Collected data entries

---

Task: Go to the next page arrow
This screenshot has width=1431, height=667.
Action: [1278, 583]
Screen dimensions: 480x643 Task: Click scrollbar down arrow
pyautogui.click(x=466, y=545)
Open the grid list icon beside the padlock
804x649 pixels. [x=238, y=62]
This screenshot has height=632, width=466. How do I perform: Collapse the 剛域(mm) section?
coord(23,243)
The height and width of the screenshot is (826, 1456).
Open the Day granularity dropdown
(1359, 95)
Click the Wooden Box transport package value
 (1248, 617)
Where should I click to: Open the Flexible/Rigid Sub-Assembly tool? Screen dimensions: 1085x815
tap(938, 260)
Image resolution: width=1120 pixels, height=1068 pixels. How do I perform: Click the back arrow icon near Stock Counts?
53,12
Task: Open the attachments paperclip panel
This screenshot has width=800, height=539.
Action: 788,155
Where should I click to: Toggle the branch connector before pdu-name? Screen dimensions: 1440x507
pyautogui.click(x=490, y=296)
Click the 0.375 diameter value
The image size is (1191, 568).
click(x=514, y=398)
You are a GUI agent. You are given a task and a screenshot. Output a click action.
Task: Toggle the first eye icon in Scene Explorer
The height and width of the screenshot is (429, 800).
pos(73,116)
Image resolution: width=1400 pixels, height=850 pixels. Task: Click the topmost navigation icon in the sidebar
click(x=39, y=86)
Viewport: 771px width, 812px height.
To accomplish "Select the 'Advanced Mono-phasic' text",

---

Work instruction —
Restate the data word for word.

Completed exercise —
Task: Go to the next page arrow
This screenshot has width=1431, height=667.
Action: [1278, 583]
Screen dimensions: 480x643 Task: Click scrollbar down arrow
pyautogui.click(x=466, y=545)
Open the grid list icon beside the padlock
804x649 pixels. [x=238, y=62]
This screenshot has height=632, width=466. How do I perform: Collapse the 剛域(mm) section?
coord(23,243)
The height and width of the screenshot is (826, 1456).
Open the Day granularity dropdown
(1359, 95)
Click the Wooden Box transport package value
 (1248, 617)
Where should I click to: Open the Flexible/Rigid Sub-Assembly tool? Screen dimensions: 1085x815
tap(938, 260)
Image resolution: width=1120 pixels, height=1068 pixels. How do I perform: Click the back arrow icon near Stock Counts?
53,12
Task: Open the attachments paperclip panel
This screenshot has width=800, height=539.
Action: 788,155
Where should I click to: Toggle the branch connector before pdu-name? Screen dimensions: 1440x507
pyautogui.click(x=490, y=296)
Click the 0.375 diameter value
The image size is (1191, 568).
click(x=514, y=398)
You are a GUI agent. You are given a task and a screenshot. Output a click action.
Task: Toggle the first eye icon in Scene Explorer
The height and width of the screenshot is (429, 800).
pos(73,116)
Image resolution: width=1400 pixels, height=850 pixels. Task: Click the topmost navigation icon in the sidebar
click(x=39, y=86)
Viewport: 771px width, 812px height.
To accomplish "Select the 'Advanced Mono-phasic' text",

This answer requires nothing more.